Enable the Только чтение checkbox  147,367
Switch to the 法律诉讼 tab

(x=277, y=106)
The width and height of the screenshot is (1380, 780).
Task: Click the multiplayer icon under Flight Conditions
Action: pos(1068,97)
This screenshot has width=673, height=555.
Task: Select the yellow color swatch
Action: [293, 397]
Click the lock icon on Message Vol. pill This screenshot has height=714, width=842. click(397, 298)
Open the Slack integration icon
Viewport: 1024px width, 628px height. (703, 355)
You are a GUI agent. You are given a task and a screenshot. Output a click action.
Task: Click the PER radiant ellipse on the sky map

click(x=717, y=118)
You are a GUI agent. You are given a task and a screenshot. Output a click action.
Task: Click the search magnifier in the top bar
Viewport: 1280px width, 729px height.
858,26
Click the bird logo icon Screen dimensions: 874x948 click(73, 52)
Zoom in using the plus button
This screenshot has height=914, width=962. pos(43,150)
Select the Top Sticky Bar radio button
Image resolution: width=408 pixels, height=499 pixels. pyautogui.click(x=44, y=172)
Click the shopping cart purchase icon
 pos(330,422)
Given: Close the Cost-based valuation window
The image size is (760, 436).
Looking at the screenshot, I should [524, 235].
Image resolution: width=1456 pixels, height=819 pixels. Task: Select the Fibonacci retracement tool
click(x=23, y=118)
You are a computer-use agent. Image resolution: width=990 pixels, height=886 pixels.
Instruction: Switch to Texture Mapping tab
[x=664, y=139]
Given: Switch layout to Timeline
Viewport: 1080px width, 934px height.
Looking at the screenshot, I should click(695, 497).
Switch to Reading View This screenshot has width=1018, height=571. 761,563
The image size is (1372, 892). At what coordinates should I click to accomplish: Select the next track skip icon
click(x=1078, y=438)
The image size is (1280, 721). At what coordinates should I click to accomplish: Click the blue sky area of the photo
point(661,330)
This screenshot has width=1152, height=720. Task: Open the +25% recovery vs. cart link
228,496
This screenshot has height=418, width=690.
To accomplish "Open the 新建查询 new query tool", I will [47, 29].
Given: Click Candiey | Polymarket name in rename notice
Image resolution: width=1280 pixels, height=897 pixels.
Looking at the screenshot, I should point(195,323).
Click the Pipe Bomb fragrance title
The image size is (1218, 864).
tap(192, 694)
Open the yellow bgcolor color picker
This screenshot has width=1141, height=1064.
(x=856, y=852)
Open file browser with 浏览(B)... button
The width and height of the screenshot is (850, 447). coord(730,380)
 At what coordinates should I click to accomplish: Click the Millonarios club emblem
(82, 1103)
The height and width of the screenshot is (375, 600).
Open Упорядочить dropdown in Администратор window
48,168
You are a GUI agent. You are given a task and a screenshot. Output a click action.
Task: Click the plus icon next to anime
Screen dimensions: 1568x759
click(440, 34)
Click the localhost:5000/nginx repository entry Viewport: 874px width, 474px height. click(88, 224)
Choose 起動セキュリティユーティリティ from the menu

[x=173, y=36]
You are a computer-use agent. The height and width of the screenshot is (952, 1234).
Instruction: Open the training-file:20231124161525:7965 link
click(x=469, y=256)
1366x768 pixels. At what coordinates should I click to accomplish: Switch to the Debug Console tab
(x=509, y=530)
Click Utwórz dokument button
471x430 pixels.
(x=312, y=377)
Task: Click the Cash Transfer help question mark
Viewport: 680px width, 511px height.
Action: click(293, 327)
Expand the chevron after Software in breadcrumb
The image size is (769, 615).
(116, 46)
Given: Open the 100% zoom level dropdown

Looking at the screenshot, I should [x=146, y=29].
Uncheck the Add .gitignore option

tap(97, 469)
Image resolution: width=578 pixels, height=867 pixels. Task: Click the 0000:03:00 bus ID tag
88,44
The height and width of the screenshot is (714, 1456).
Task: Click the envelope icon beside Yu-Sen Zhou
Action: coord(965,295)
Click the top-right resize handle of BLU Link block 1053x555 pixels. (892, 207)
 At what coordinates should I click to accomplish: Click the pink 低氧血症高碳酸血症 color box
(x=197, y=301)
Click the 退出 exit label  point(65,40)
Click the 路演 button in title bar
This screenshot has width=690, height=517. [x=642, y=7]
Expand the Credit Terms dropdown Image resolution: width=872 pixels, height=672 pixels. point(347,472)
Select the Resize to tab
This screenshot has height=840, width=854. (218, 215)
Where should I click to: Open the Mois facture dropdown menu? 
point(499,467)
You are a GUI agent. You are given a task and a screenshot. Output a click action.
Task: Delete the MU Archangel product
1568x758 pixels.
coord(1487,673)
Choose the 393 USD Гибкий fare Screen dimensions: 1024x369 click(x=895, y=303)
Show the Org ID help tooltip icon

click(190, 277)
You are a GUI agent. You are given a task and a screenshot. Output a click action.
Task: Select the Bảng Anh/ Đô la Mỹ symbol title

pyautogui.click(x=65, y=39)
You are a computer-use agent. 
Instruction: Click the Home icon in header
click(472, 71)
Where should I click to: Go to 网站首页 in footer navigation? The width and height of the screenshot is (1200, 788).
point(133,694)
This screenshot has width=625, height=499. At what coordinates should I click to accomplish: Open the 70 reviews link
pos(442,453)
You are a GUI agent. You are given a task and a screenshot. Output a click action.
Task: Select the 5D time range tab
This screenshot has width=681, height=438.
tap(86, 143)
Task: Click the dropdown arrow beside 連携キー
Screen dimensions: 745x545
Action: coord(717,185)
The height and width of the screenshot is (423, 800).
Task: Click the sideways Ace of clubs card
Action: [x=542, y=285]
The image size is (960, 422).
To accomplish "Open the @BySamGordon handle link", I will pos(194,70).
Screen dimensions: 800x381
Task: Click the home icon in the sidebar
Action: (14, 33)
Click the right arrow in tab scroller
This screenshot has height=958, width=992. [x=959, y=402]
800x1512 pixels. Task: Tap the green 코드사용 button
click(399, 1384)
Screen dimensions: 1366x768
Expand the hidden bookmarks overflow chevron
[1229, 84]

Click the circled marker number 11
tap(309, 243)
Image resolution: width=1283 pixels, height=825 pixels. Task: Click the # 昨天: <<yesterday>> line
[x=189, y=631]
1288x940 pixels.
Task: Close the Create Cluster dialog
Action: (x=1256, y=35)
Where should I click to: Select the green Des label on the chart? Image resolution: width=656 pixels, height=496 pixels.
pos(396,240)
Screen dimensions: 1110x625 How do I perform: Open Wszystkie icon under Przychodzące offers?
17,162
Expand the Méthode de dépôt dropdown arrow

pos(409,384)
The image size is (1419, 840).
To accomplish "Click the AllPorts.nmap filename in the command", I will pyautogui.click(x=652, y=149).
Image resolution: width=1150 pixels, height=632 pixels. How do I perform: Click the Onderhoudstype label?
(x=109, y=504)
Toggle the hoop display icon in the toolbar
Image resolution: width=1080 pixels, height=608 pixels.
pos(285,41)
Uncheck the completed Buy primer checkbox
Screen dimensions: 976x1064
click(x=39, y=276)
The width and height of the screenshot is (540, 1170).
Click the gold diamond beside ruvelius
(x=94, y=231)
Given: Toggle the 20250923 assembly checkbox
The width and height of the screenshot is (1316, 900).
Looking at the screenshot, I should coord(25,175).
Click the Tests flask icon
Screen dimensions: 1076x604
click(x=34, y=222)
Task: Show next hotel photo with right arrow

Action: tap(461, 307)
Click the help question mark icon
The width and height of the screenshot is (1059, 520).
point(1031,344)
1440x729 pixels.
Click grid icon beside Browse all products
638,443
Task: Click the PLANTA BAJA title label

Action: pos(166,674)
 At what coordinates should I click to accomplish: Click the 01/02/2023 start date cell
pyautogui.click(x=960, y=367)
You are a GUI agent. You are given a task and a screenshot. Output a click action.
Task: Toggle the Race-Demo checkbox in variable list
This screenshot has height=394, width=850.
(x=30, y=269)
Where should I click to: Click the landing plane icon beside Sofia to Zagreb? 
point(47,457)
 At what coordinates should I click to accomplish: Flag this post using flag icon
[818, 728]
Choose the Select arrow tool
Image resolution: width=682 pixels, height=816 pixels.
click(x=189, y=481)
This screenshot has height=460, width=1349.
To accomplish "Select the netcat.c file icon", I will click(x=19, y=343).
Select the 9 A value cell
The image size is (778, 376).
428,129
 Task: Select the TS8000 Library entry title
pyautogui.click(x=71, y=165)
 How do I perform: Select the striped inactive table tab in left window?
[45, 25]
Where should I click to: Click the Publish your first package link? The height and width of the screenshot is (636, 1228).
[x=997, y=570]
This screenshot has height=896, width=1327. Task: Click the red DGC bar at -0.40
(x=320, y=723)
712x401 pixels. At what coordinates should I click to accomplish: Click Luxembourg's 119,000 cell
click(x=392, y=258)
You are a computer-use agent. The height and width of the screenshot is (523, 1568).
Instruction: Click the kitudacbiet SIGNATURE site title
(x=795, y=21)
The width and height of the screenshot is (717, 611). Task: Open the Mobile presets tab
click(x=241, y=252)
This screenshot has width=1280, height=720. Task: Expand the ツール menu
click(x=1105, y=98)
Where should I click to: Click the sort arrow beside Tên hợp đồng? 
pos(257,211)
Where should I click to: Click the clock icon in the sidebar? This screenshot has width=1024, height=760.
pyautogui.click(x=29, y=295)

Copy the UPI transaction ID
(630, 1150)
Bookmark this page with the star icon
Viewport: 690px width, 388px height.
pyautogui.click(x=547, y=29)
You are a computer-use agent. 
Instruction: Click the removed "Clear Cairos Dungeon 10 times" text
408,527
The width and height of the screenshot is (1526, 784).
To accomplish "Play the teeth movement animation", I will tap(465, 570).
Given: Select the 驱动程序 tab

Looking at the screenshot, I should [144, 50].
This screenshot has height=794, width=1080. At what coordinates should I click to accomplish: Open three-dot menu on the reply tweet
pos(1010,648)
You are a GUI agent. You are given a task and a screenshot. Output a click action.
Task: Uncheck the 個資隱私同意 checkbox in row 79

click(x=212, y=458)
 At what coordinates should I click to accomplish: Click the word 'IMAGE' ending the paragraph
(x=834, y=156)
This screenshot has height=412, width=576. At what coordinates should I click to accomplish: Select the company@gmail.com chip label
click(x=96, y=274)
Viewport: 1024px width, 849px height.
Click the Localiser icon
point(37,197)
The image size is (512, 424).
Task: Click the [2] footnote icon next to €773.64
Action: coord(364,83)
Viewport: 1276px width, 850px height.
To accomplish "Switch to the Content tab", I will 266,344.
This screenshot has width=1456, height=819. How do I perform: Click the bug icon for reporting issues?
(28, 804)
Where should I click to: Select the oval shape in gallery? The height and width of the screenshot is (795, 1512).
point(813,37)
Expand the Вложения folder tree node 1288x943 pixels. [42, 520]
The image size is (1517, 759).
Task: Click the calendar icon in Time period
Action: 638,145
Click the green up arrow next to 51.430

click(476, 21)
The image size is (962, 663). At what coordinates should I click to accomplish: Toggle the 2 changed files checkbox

▬▬▬

# Directions:
How many lines in the records above contain the word "Toggle"? Reply with the number and nothing more.

# Expected answer:
4